Je choisis de grimper au poste d’observation pour me consoler d’être raisonnable ; ce doit être encore mieux en hauteur. J’agrippe les barres glissantes, humides et froides, le brouillard commençant à se nicher dans mes cheveux bouclés. Là-haut, distinguant à peine le pont, je profite pendant quelques minutes non du paysage mais de l’ambiance. Lui consacrer du temps, en pleine conscience de notre ressenti, de ce que nous inspire notre environnement parfois exceptionnel, est un bon exercice. On parle couramment de l’intuition comme d’un sixième sens. Mais elle n’est pour l’essentiel que la capacité de notre esprit à synthétiser très vite les informations recueillies par nos cinq sens principaux. Dans notre vie quotidienne souvent trop rangée, organisée et prévisible, pour tout dire emprisonnante, nous n’utilisons plus assez nos sens. Faute de temps et d’utilité à les faire jouer de concert, l’acuité de nos canaux de réception pâtit des facilités de la modernité. Le silence devient rare ; la vue se heurte trop rapidement à des obstacles ; le goût se perd dans l’industrialisation de nos aliments… Ma rêverie est interrompue par une voix émergeant du brouillard : « Tu vois quelque chose ? » Sans voir mon interlocuteur, je réponds : « Non ». Silence sans suite. Je me sens obligée de descendre de mon poste d’observation pour me diriger vers le lieu d’où la voix semblait provenir. Une silhouette en mouvement se dessine peu à peu dans le brouillard. La suivant, je franchis la porte de la passerelle et arrive au poste de pilotage.
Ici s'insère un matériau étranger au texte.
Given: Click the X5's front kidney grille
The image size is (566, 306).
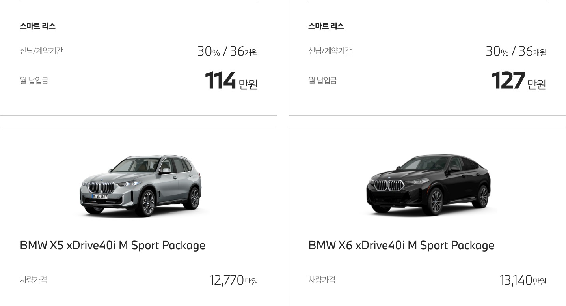Looking at the screenshot, I should click(101, 187).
« Insomniaque ? » me demande un homme d’une soixantaine d’années, assis dans un fauteuil de navigation. Brun avec encore tous ses cheveux, les yeux bleus froids et délavés, le visage aux rides marquées, il a une cicatrice au cou et sa main gauche, la plus proche de moi, n’a rien de celle d’un pianiste. Son visage affiche une expression dure, très virile. « On ne voit pas beaucoup de jeunes femmes comme toi ici », dit-il sans me regarder. Je garde le silence, attendant la suite. J’ai froid. Le voyant se frotter les yeux, fatigué, je lui propose finalement :
– Voulez-vous que je vous amène un café ?
– Un café ??? Non… C’est l’heure de l’Amiral !
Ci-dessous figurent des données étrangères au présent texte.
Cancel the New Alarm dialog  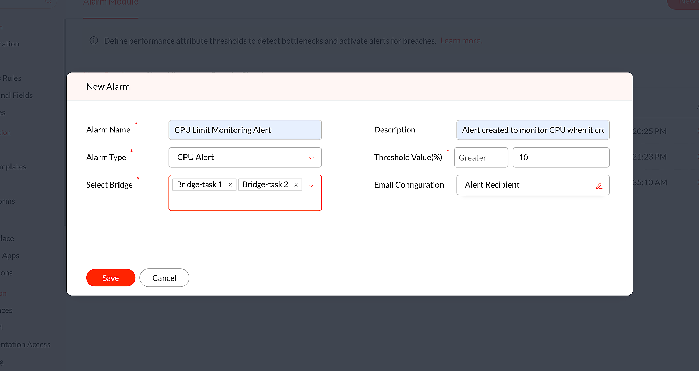click(x=164, y=278)
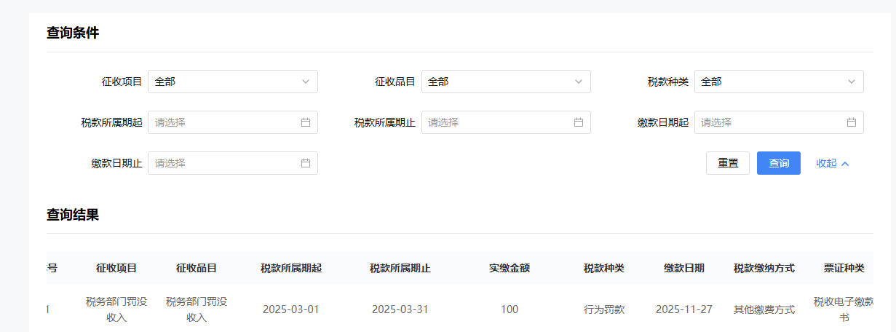Collapse the filters with 收起 link
Viewport: 896px width, 332px height.
tap(826, 163)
– Mais c’est vers midi l’heure de l’Amiral, pas en pleine nuit !
– T’en connais des choses, dis donc … L’Amiral ici c’est moi, on va avancer l’heure. Amène-le, derrière.
Dans un réduit, posée en évidence sur une petite table, une bouteille de cognac attend son heure. A côté, je vois bien sûr une petite icône de Saint Nicolas, protecteur des marins, des cahiers et des cartes, quelques livres et un marque-page orné d’une citation de Dostoïevski : « Apprenez et lisez des livres intelligents, la vie fera tout le reste ».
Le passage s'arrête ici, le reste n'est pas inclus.